» THE PROBLEM
Can you set down every one of the rows below word for word, with the pictures left out?

» DATA ENTRIES

::::

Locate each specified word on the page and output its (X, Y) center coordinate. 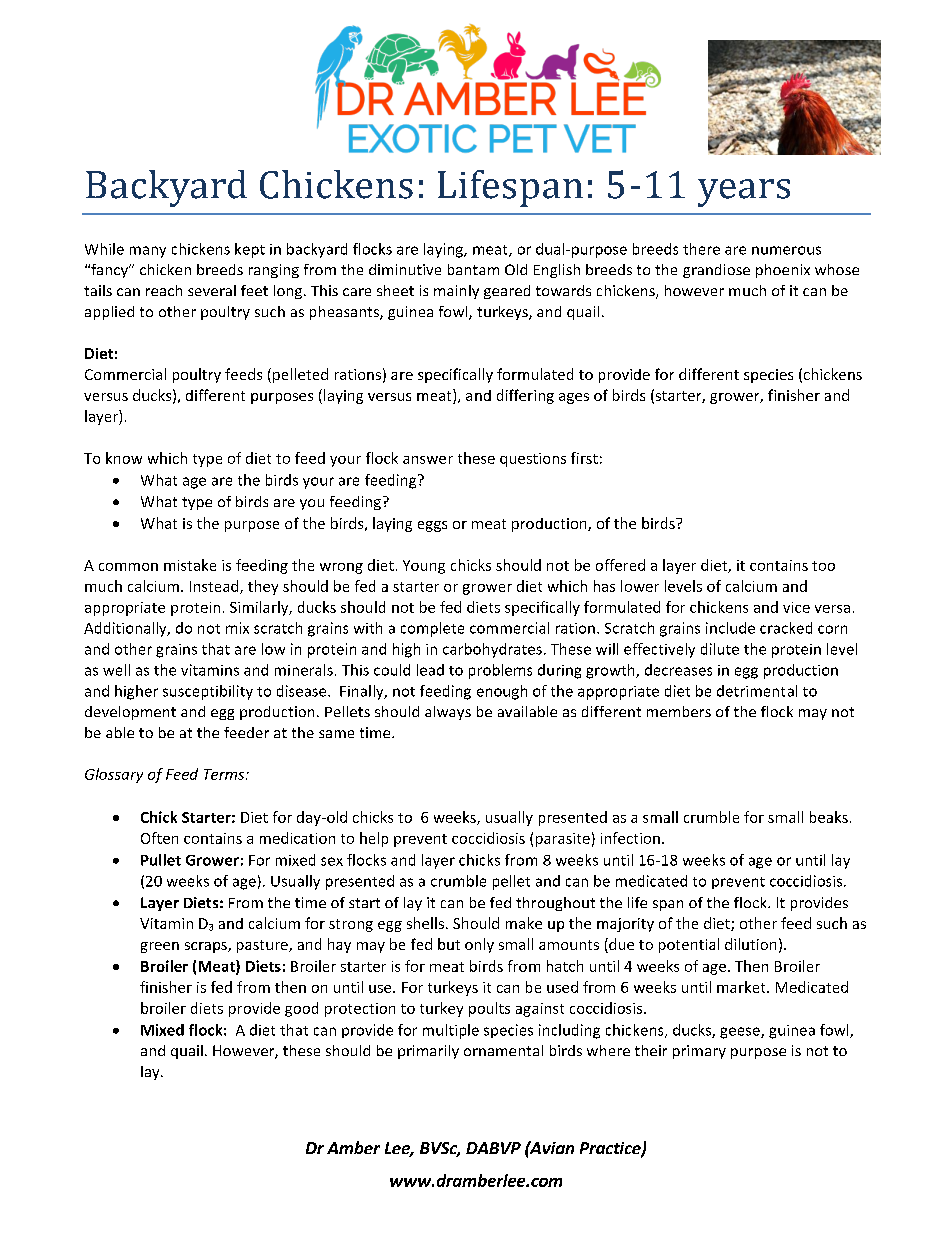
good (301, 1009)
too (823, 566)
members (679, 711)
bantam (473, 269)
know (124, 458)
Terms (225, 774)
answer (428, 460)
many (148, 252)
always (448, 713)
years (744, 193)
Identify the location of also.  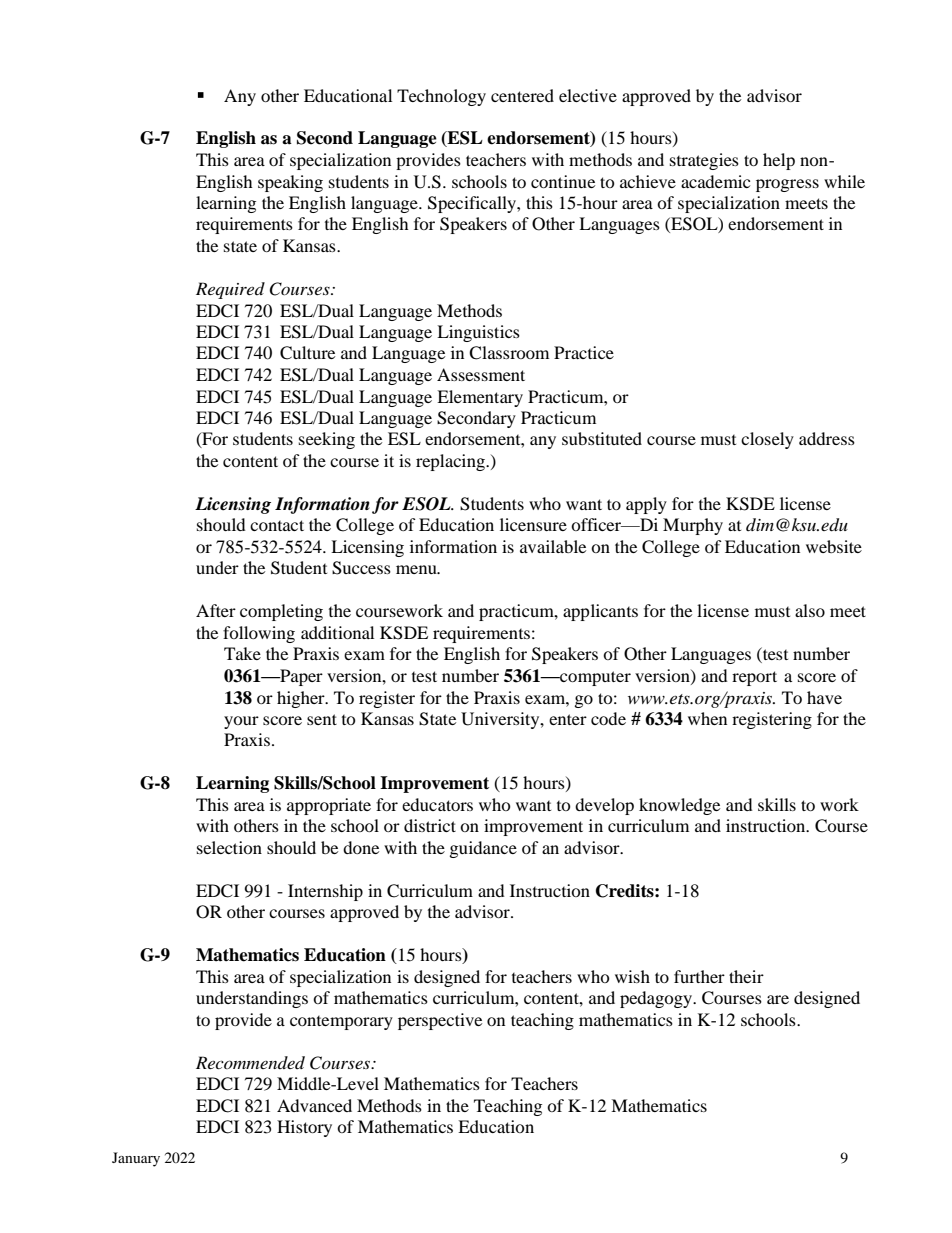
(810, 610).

::::

» CORRECT ANSWER
Locate each specified word on the page and output its (X, Y) center coordinate. 
good (301, 1009)
too (823, 566)
members (679, 711)
bantam (473, 269)
know (124, 458)
Terms (225, 774)
answer (428, 460)
many (148, 252)
always (448, 713)
years (744, 193)
Identify the location of also.  
(810, 610).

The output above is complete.